Content gating is pretty much just what it sounds like. You’re taking a piece of content and requiring some action before it can be viewed. Typically this is some kind of measurable action, and when used properly, it can be a great strategy.
Just keep in mind that, like anything else, there’s a balance. Gate too much and you run the risk of no one reading it. They become missed leads and opportunities. Gate too little and it becomes difficult to measure how serious those leads are.
In this case, you have to give to get. If you have some kind of a download – a white paper or eBook, maybe – that is meant for top-of-the-funnel prospects, that could be a good piece of gated content. But people like to try before they buy, so keep your regular blog content opened up. Let them see the quality of work that you do so they know what they can expect.
After all, if your prospects find your blog content useful and relevant, they’re more likely to want to read more in-depth content from you. Not only that, but they’re more likely to hand over an email address to get it.
Which brings us to our next point: how complicated should the ‘gate mechanism’ be? Well, that all depends on how serious the lead is.
Content meant for top-of-the-funnel leads can be gated as simply as requiring a name and email address and perhaps some other basic information (think of HubSpot’s quick form for the marketing grader). A simple process for them, and for you, it means that you can plug this info into your CRM and begin actually tracking the lead.

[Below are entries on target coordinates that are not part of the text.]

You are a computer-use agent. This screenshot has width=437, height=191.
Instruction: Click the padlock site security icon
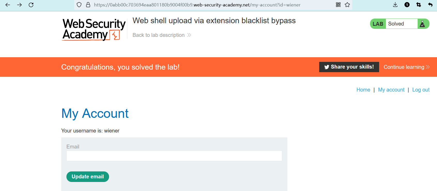88,5
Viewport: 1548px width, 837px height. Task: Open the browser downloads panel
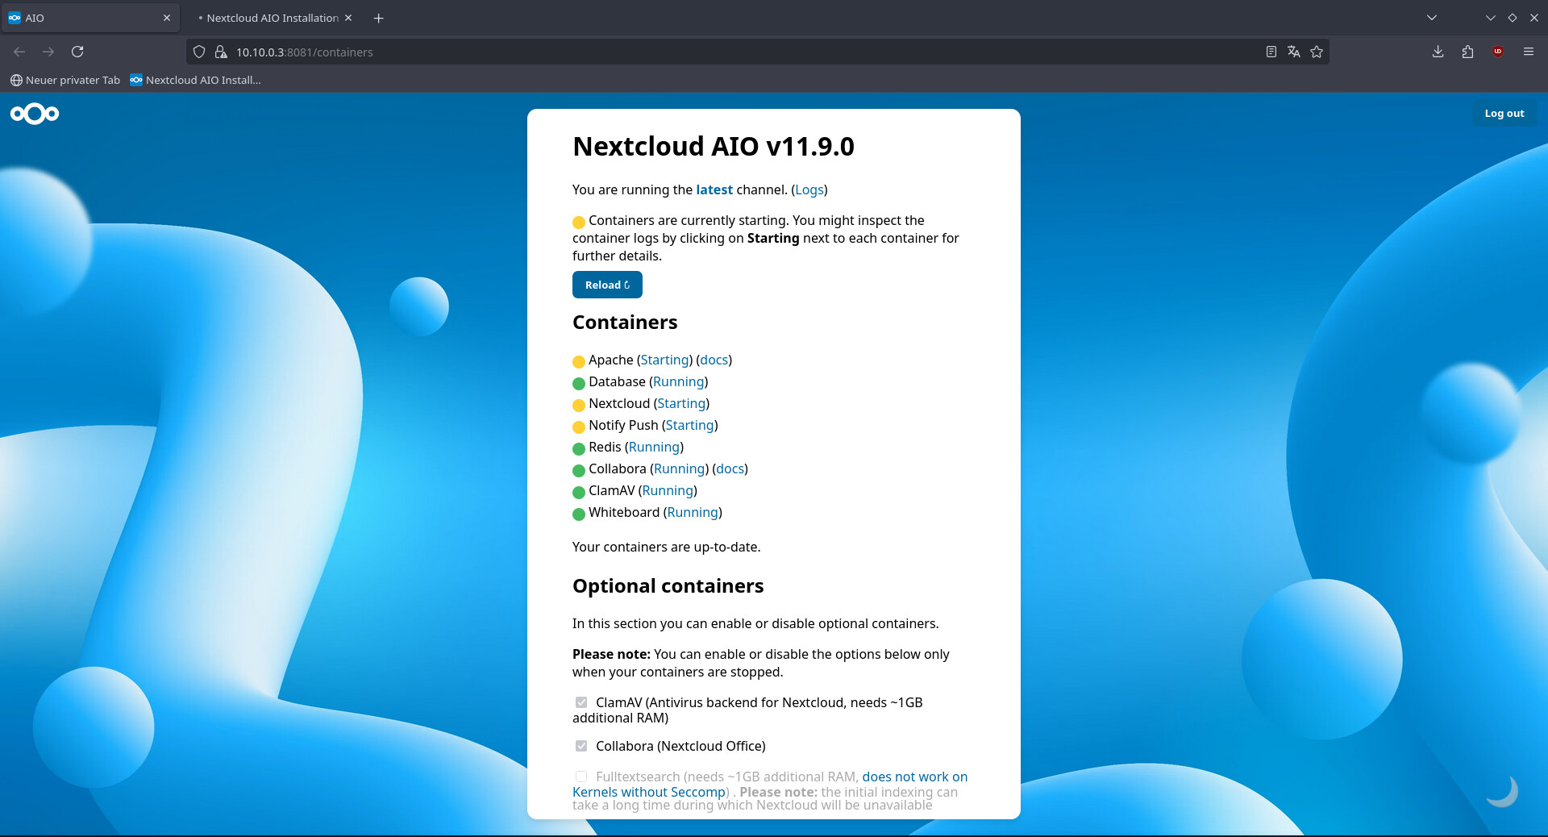coord(1438,52)
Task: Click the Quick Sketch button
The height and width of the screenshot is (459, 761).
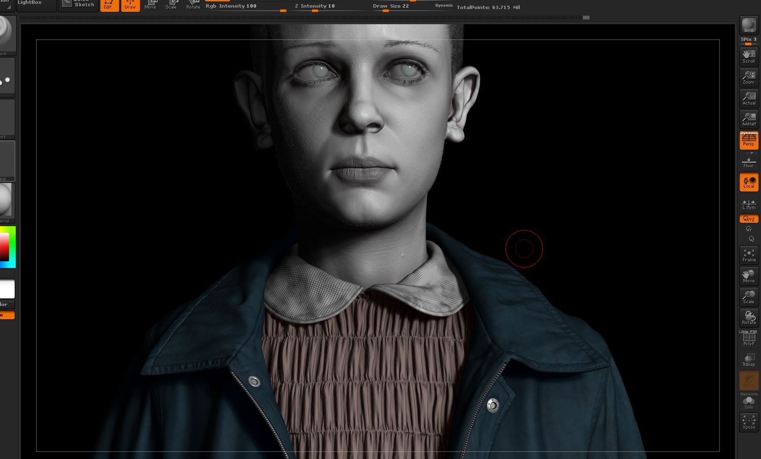Action: pos(79,4)
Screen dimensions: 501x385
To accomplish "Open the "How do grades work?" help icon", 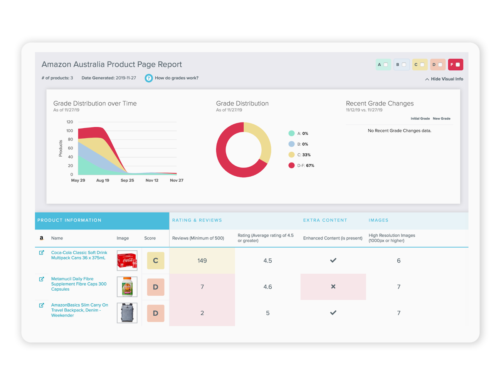I will click(x=149, y=78).
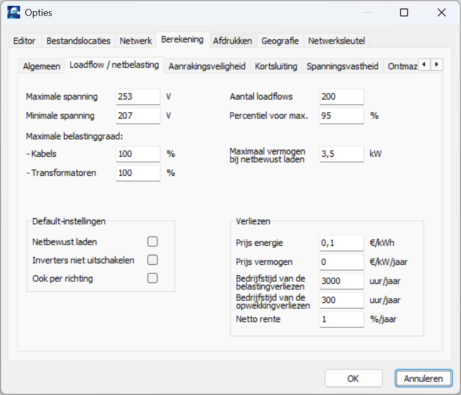Image resolution: width=461 pixels, height=395 pixels.
Task: Go to the Algemeen sub-tab
Action: click(x=41, y=66)
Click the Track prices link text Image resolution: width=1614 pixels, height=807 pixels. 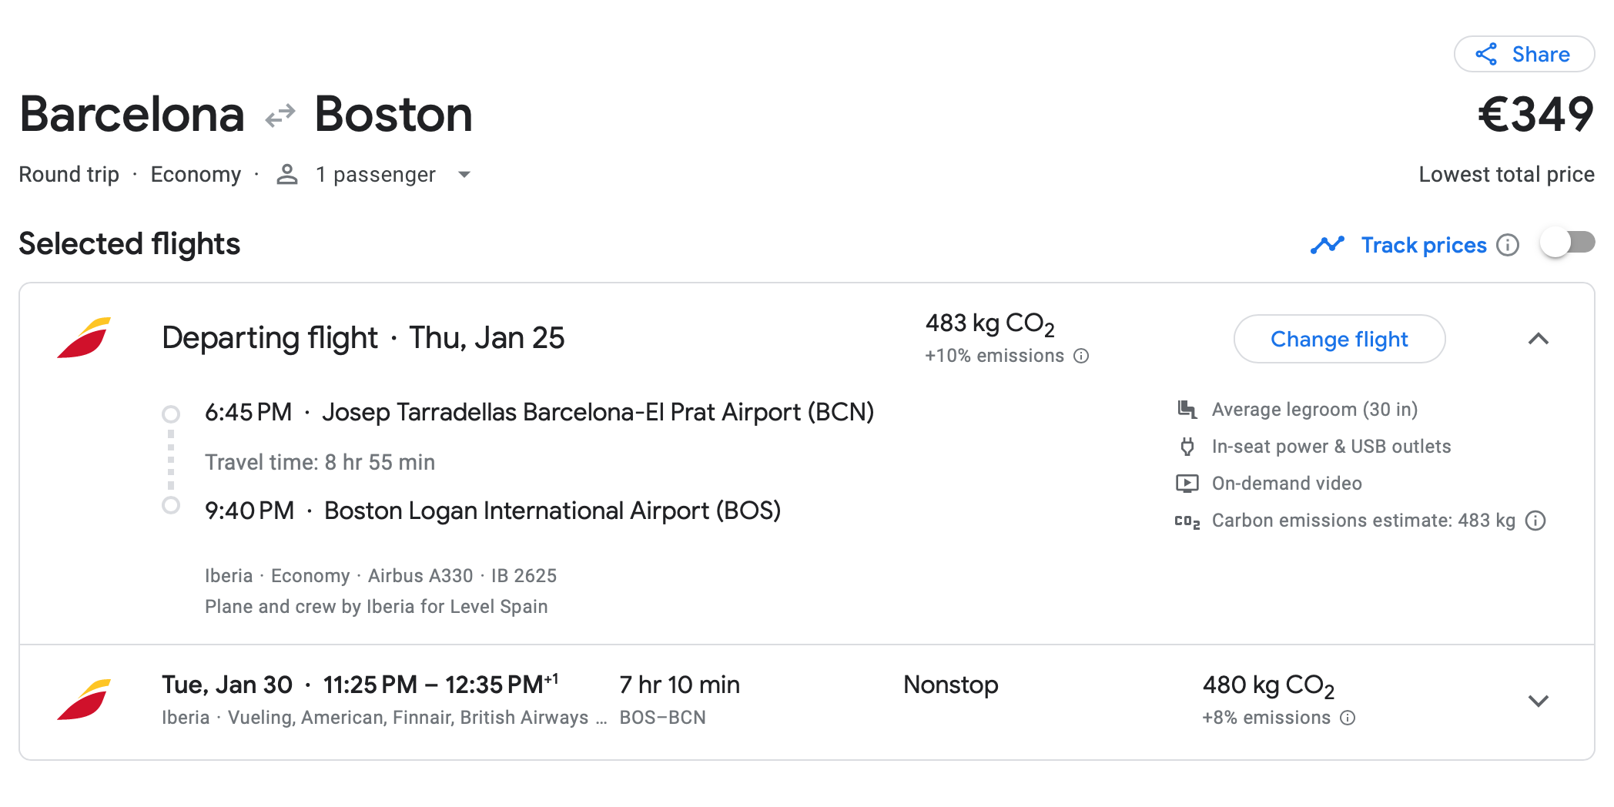coord(1423,245)
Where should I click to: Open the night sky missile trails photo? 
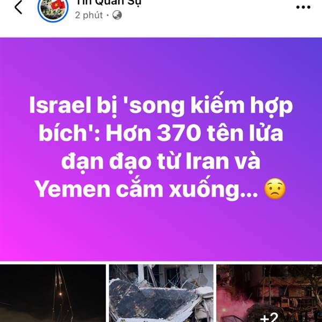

Which, of course, means you can get a clearer picture of the ROI.
You might also ask them how they found you and your content. Did social media play a factor? Fantastic! More details to support your ROI. Now you have a better idea of your return on investment with Twitter, Facebook, or other social platforms.
For content generated with mid-funnel leads in mind, maybe you ask for some more detailed information prior to the download. And for those at the bottom of the funnel who are just about to convert to customers? Well, paid content is a popular option.
So if you are also more of a word person than someone who calculates equations, content gating is a good way to measure the ROI of your overall effort, from creation to social promotion, and finally to the point of sale.
Are you using content gating to help measure your social ROI? Have you found it effective?